▶ **Task objective**
The answer must repeat each line of the material exactly.

▶ **Raw data**
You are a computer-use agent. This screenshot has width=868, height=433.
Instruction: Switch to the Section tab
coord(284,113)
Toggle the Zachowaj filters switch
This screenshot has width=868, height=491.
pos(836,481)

▶ **Solution below**
You are a computer-use agent. This screenshot has width=868, height=433.
Instruction: Switch to the Section tab
coord(284,113)
Toggle the Zachowaj filters switch
This screenshot has width=868, height=491.
pos(836,481)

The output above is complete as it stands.